- **Task instructions**
Beginning with the first line of the data below, extract each line up to and including the one containing "Task: Select the Trefferquote label". Copy them exactly and add nothing.

- **Exercise material**

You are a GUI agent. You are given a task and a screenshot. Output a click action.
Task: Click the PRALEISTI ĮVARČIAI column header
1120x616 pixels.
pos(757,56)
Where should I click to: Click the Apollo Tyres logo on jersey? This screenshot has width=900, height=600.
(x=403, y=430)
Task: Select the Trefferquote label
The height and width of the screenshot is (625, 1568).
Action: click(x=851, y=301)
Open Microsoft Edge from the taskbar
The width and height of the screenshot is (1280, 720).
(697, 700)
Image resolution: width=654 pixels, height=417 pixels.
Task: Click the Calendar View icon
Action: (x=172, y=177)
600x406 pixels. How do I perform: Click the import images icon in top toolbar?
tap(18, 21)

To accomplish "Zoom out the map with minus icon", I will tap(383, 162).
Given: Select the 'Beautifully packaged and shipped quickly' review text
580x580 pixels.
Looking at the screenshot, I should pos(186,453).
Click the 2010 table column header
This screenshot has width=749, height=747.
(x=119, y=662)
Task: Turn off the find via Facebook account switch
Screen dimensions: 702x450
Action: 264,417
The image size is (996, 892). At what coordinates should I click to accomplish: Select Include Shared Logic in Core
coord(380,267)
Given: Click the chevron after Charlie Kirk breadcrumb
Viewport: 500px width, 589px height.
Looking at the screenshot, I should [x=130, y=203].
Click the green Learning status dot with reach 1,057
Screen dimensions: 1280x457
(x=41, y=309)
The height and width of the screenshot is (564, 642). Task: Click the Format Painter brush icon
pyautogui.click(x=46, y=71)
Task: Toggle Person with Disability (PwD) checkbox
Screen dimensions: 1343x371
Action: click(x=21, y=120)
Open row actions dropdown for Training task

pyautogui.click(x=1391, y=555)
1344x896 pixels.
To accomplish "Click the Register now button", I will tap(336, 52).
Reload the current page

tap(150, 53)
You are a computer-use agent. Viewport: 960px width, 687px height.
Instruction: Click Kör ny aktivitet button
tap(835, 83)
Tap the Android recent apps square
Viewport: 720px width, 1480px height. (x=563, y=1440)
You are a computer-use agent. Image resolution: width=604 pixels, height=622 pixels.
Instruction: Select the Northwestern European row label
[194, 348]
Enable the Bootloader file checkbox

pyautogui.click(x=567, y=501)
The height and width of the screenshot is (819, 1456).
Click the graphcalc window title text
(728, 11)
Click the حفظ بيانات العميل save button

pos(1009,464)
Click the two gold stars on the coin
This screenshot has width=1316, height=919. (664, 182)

- **Solution to the exercise**
You are a GUI agent. You are given a task and a screenshot. Output a click action.
Task: Click the PRALEISTI ĮVARČIAI column header
1120x616 pixels.
pos(757,56)
Where should I click to: Click the Apollo Tyres logo on jersey? This screenshot has width=900, height=600.
(x=403, y=430)
Task: Select the Trefferquote label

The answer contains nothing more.